I would like to take a list like this: ['5', '0 1', '1 2', '1 8', '2 3'] and return a new list made of tuples like this: [(0,[1]),(1,[0,2,8]),(2[1,3]),(3,[2]),(8,[1])]. The first element of each tuple is an integer and the second element is a list of integers it appears next to in the original list. I cannot use dictionaries, sets, deque, bisect module.

def create_network(file_name):
    friends = open(file_name).read().splitlines()
    network=[]

    for strings in friends:
        relationship=strings.strip().split(' ')
        if len(relationship)==2:
             a,b=relationship
             a=int(a)
             b=int(b)
             if a>=len(network):
                 network.append((a,[b]))
             else:
                 wow=network[a]
                 wow[1].append(b)
                 network[a]=wow


    return network

This is what I have so far. I want it to return: [(0, [1, 2, 3]), (1, [0, 4, 6, 7, 9]), (2, [0, 3, 6, 8, 9]), (3, [0, 2, 8, 9]), (4, [1, 6, 7, 8]), (5, [9]), (6, [1, 2, 4, 8]), (7, [1, 4, 8]), (8, [2, 3, 4, 6, 7]), (9, [1, 2, 3, 5])] but it is returning [(0, [1, 2, 3]), (1, [4, 6, 7, 9]), (2, [3, 6, 8, 9]), (3, [8, 9]), (4, [6, 7, 8]), (5, [9]), (6, [8]), (7, [8])]. I don't know why it isn't working.

Answer 1

You could do something like this:

from itertools import combinations


def create_network(lst):
    seen = {}

    for e in lst:
        for s, t in combinations(map(int, e.split()), 2):
            seen.setdefault(s, set()).add(t)
            seen.setdefault(t, set()).add(s)

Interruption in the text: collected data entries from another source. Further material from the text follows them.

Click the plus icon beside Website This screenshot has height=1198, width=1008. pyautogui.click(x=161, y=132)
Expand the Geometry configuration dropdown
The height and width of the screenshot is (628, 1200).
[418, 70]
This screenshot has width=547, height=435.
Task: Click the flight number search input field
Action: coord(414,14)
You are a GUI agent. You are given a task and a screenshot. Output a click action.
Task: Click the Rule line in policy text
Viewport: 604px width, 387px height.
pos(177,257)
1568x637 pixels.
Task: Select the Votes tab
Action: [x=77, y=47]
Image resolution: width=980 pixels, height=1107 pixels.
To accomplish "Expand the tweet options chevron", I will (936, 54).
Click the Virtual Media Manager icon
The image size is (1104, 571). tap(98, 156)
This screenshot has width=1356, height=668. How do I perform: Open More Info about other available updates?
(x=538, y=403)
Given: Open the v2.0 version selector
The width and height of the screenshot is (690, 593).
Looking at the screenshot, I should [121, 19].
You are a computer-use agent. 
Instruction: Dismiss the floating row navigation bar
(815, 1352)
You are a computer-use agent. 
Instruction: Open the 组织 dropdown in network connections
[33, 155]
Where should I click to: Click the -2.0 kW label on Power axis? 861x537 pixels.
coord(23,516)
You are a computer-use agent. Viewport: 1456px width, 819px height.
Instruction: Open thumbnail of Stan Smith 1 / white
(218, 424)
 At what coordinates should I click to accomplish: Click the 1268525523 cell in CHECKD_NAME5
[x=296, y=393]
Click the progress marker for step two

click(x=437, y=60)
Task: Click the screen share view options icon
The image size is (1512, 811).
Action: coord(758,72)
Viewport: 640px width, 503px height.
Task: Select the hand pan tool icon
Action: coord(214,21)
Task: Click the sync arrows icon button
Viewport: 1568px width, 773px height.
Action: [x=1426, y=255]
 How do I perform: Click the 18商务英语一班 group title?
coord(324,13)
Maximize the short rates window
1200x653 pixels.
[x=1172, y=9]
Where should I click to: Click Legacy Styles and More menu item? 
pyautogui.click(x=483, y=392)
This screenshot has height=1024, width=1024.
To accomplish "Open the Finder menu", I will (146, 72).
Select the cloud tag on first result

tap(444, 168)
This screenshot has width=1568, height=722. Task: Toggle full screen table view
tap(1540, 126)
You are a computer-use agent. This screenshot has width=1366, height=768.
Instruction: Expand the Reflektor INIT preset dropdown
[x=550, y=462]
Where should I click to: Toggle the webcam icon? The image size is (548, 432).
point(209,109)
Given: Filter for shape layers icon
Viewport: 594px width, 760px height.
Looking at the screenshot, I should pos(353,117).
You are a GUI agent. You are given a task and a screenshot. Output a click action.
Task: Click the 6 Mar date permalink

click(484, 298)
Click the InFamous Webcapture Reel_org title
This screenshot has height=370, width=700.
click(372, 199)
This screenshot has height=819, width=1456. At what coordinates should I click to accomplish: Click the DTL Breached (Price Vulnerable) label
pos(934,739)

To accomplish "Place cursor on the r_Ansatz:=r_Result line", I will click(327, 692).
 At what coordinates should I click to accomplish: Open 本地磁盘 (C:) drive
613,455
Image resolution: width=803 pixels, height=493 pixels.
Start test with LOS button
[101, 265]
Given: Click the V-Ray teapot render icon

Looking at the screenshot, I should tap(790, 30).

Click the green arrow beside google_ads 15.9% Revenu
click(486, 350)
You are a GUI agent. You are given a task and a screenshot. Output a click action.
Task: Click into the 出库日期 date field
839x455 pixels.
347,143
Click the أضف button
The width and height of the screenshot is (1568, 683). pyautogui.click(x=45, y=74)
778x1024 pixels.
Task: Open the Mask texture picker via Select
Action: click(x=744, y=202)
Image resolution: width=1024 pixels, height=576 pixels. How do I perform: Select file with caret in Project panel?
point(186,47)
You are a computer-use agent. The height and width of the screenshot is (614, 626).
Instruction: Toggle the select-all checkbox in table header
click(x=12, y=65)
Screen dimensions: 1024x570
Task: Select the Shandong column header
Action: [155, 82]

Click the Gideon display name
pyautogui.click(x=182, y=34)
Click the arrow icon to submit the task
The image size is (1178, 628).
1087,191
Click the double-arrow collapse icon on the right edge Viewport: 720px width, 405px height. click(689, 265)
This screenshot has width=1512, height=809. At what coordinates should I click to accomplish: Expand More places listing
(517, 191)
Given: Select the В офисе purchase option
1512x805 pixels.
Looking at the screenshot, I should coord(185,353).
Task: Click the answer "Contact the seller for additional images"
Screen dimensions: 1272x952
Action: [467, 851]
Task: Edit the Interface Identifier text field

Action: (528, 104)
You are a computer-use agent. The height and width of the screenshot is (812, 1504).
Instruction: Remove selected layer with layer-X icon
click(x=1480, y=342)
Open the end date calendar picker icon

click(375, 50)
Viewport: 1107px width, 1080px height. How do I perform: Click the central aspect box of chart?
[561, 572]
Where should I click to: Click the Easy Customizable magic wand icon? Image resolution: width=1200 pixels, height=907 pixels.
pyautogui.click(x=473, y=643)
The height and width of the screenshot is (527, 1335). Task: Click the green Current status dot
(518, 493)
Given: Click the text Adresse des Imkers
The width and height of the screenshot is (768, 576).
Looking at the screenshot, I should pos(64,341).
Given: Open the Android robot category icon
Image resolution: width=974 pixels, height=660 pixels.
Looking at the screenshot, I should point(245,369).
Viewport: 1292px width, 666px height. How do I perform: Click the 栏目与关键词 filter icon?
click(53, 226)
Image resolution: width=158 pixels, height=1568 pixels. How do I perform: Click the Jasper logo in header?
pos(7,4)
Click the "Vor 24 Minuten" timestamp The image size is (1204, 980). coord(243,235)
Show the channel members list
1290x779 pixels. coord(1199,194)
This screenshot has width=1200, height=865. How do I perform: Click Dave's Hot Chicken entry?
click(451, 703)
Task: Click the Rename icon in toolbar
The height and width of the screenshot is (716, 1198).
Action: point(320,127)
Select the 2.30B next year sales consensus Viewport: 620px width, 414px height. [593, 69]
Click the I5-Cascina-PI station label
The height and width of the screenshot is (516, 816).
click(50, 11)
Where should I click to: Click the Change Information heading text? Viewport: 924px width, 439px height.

    return [(k, sorted(values)) for k, values in seen.items()]


data = ['5', '0 1', '1 2', '1 8', '2 3']
result = create_network(data)

print(result)

Output

[(0, [1]), (1, [0, 2, 8]), (2, [1, 3]), (3, [2]), (8, [1])]

The general idea is to create a dictionary where the keys are the integers and the values are a set of integers it appears next to. The statement map(int, e.split()) creates an iterable of integers, then using combinations pick every possible pair from the iterable, add each pair to the dictionary and finally return the tuples where the values are sorted.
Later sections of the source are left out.